Deutschland

Herdenimmunität durch Impfungen: Lauterbach warnt vor falschen Hoffnungen

"Impfen, impfen, impfen" lautet das Motto der Bundesregierung in Sachen COVID-19. Ziel ist die Erreichung der Herdenimmunität. Derweil warnt der Mediziner und SPD-Politiker Karl Lauterbach vor falschen Hoffnungen hinsichtlich der Herdenimmunität.
Herdenimmunität durch Impfungen: Lauterbach warnt vor falschen HoffnungenQuelle: www.globallookpress.com

Seit nunmehr Monaten wird die Corona-Debatte innerhalb der Bundesregierung vor allem von einem Thema bestimmt: Wann kommt wer in den Genuss der Schutzimpfung gegen COVID-19? Doch dabei bleiben vielen Fragen offen. So etwa die Frage, wann – und ob überhaupt – auch Nichtgeimpfte wieder ihre Grundrechte zurückerlangen. Eine weitere Frage wäre, ob und wann die Corona-Maßnahmen beendet werden, wenn die Bevölkerung erst einmal "durchgeimpft" ist.

Zur Erreichung der Herdenimmunität scheiden sich bei der Frage nach der notwendigen "Impfquote" ohnehin die Geister. Bislang wird mit der Faustformel hantiert, dass die Herdenimmunität bei einer Impfquote von 70 Prozent erreicht sei.

So kündigte etwa EU-Kommissionspräsidentin Ursula von der Leyen vor wenigen Tagen an, dass bis Juli 70 Prozent der erwachsenen EU-Bürger gegen das neuartige Coronavirus geimpft werden könnten. Damit werde das selbst gesteckte Impfziel für die EU früher erreicht als angenommen, zeigte sich von der Leyen erfreut.

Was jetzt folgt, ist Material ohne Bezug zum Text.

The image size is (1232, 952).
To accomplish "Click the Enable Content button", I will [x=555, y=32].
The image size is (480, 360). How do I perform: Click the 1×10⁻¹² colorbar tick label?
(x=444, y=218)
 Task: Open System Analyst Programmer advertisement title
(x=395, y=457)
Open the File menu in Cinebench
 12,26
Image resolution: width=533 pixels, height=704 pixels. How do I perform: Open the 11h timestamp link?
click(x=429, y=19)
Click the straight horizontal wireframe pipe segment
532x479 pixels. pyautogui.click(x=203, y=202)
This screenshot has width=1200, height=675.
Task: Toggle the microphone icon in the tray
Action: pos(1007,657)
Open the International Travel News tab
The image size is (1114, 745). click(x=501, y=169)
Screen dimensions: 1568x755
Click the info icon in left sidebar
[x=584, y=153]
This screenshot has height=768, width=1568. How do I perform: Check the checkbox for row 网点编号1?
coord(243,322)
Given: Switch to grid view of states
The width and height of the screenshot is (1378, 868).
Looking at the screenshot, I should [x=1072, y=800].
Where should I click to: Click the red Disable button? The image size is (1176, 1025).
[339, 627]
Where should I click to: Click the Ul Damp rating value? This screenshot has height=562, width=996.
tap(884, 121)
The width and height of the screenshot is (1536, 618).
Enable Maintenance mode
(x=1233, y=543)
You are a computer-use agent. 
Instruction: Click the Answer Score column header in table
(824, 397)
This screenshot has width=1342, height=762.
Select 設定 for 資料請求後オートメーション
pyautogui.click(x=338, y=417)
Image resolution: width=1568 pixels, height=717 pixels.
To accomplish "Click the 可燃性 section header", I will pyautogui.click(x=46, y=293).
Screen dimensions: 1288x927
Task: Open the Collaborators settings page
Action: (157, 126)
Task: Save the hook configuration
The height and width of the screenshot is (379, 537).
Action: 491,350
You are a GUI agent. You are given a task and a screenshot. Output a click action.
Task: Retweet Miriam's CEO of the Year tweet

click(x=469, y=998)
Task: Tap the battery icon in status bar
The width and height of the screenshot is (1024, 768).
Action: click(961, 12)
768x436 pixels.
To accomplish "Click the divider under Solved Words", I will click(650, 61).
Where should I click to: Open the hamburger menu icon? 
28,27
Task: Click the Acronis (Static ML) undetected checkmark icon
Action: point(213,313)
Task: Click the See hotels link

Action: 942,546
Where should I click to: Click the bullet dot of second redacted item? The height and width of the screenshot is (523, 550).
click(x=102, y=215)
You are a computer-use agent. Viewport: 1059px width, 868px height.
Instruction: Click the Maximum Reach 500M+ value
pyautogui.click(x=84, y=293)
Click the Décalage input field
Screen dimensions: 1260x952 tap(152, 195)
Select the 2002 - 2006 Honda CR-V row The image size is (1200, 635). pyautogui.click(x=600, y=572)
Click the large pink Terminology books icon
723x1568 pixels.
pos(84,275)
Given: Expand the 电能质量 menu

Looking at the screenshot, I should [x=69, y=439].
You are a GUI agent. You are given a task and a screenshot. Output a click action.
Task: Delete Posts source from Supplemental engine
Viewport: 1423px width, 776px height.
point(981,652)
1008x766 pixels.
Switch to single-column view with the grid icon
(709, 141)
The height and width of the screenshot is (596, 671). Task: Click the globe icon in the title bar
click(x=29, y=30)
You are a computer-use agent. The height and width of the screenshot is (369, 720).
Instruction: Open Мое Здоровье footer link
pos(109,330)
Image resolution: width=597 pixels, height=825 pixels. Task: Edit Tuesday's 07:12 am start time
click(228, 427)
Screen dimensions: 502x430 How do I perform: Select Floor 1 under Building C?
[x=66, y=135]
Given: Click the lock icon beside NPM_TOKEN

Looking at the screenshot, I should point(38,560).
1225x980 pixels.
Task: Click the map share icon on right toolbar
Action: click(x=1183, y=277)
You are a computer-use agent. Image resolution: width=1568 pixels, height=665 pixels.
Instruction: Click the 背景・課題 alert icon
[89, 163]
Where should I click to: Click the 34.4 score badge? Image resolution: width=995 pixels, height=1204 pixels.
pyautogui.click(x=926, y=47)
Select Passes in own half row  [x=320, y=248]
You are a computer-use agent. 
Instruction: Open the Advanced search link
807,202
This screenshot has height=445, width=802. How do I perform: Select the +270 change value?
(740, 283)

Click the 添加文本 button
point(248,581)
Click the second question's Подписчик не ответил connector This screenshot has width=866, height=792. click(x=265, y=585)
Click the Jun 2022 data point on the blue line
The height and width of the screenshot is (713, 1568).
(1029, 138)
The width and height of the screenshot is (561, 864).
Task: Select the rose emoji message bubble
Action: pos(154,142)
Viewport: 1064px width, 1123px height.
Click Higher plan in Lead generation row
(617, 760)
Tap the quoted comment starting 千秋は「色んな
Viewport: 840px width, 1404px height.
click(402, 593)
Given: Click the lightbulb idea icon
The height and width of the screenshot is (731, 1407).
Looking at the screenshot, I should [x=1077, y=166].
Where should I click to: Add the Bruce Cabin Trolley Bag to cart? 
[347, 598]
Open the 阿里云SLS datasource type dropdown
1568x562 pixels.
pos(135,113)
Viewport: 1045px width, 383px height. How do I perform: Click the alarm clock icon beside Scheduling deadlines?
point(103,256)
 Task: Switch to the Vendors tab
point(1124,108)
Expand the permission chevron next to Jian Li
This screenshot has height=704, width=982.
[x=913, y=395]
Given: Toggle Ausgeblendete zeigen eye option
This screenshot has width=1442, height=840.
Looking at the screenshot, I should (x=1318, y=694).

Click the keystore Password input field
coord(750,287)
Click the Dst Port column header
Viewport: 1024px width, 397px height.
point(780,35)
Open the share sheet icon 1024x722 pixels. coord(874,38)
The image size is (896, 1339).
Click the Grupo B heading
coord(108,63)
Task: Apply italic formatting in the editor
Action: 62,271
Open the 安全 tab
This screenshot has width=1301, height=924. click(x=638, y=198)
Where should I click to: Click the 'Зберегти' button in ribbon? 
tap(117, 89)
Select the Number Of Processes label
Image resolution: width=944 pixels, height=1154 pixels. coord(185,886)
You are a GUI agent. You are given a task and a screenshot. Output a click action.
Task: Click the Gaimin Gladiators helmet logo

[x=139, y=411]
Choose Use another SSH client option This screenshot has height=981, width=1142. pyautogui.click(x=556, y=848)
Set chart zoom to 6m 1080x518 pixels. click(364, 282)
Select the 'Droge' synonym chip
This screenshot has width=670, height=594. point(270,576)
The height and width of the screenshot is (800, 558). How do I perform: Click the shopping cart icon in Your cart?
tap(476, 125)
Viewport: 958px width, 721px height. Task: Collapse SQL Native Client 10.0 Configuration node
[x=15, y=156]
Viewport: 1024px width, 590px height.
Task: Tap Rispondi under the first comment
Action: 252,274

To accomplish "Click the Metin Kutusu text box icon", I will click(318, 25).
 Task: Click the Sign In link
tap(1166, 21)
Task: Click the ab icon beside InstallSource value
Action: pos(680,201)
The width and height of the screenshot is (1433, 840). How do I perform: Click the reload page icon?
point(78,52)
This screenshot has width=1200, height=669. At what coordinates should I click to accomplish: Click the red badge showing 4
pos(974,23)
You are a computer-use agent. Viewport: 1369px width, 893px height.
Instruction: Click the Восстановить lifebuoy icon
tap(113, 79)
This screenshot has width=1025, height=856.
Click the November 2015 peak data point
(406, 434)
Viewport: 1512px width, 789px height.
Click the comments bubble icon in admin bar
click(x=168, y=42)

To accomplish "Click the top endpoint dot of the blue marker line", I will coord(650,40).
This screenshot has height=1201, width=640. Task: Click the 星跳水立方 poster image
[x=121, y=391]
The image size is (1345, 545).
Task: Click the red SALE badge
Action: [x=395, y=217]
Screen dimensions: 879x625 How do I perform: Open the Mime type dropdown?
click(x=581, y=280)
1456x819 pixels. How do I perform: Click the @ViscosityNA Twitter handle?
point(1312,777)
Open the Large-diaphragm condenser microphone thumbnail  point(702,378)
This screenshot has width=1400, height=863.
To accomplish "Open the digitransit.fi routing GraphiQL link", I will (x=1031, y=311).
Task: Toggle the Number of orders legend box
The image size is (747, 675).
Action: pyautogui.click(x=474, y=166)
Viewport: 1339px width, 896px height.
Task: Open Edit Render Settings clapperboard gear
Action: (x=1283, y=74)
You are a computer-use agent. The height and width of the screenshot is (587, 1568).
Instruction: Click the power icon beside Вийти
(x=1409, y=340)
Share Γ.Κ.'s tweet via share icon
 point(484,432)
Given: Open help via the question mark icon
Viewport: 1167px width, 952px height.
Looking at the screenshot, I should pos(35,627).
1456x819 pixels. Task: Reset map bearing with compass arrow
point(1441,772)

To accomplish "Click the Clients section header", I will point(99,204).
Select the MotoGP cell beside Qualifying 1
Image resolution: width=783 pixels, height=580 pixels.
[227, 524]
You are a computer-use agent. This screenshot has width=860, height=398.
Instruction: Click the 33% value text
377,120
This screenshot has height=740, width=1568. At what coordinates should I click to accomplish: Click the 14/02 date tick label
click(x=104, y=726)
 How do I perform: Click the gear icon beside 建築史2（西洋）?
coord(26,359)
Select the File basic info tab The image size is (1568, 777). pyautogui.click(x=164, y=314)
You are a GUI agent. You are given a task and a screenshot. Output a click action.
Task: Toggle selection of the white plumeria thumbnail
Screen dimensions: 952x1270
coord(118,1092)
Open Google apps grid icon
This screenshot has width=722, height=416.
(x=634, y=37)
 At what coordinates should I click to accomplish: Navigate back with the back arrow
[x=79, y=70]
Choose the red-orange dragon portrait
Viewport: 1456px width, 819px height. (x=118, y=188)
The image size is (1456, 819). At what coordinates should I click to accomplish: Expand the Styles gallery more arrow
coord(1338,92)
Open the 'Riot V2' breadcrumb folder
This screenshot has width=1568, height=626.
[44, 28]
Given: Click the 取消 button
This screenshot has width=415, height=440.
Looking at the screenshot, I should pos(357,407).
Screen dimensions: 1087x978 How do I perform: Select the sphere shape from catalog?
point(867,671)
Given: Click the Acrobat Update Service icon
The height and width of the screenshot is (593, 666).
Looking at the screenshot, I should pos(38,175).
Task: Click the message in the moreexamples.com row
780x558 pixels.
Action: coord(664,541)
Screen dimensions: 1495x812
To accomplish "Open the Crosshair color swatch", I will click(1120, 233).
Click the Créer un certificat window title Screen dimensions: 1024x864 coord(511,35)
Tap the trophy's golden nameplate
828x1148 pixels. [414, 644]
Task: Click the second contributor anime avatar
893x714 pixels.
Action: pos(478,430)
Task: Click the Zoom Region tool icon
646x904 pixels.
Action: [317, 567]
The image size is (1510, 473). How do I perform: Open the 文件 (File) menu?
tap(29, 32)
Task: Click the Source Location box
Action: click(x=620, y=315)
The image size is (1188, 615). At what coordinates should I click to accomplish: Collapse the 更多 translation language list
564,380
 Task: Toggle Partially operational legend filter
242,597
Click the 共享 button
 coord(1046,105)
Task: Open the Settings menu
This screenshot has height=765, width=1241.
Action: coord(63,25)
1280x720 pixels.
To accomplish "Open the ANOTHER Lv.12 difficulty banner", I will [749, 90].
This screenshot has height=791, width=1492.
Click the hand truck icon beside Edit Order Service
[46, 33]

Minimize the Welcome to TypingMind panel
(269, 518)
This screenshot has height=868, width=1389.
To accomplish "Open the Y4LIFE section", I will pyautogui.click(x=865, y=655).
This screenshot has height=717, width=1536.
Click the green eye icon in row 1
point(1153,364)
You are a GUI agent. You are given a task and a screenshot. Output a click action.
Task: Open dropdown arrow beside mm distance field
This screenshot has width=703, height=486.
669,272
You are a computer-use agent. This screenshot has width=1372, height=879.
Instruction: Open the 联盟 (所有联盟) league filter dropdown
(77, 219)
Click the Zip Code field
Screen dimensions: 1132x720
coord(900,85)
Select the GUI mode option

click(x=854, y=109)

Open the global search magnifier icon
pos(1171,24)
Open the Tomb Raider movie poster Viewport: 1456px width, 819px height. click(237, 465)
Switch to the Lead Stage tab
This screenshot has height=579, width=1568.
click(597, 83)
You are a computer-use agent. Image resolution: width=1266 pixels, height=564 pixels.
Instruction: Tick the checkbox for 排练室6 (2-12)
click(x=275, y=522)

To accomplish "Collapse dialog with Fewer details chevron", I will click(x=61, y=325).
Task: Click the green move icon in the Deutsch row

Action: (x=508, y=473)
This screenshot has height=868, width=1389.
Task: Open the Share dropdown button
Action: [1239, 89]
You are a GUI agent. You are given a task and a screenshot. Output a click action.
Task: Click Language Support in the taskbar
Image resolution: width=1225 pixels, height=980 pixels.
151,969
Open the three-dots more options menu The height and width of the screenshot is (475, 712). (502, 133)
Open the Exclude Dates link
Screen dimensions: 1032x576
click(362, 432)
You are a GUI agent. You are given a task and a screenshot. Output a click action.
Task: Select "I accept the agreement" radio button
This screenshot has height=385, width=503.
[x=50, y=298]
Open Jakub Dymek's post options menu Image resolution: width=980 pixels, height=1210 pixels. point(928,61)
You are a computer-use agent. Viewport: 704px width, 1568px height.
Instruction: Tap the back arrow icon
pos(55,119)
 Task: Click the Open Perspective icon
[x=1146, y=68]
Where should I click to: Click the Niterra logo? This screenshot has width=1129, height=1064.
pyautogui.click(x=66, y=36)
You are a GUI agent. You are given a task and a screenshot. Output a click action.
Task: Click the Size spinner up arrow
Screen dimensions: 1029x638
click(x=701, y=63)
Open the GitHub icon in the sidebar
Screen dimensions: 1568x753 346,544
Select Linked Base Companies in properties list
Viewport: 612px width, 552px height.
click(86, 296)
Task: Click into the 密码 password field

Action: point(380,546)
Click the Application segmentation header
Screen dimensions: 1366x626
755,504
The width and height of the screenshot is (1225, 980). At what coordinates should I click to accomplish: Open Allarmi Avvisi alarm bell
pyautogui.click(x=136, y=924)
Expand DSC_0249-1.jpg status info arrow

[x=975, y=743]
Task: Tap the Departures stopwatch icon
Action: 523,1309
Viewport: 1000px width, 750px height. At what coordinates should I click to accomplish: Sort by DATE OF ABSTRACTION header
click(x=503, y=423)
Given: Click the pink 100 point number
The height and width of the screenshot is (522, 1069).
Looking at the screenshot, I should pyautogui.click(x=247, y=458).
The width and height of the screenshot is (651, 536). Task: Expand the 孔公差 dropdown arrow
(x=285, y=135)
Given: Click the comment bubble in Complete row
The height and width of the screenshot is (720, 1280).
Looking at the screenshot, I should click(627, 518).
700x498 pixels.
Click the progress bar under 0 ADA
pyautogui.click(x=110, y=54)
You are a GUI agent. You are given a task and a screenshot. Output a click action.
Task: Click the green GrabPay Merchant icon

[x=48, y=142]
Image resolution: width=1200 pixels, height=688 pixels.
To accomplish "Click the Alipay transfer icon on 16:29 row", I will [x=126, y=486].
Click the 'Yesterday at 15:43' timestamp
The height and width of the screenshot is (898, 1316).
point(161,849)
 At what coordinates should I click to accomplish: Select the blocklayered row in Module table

Ein viel zitierter Talkshow-Experte sieht das jedoch nicht ganz so optimistisch: Karl Lauterbach. So warnte der SPD-Politiker nun davor, sich in der ausgerufenen Corona-Pandemie als "Laie" zu sehr auf die proklamierte Herdenimmunität zu verlassen. Gegenüber der Welt ließ Lauterbach wissen:

"Angenommen die Herdenimmunität läge bei 70 Prozent. Der Laie denkt dann häufig, wenn sich 70 Prozent impfen lassen, kann sich der Rest nicht mehr infizieren. Das ist aber falsch."

Alle Nichtgeimpften setzten sich laut Lauterbach einer enormen Gefahr aus, denn es gebe nur zwei Optionen: entweder "krank oder geimpft". "Die Pandemie wird Einzelne nicht verschonen, man wird entweder krank oder geimpft", so der 58-Jährige.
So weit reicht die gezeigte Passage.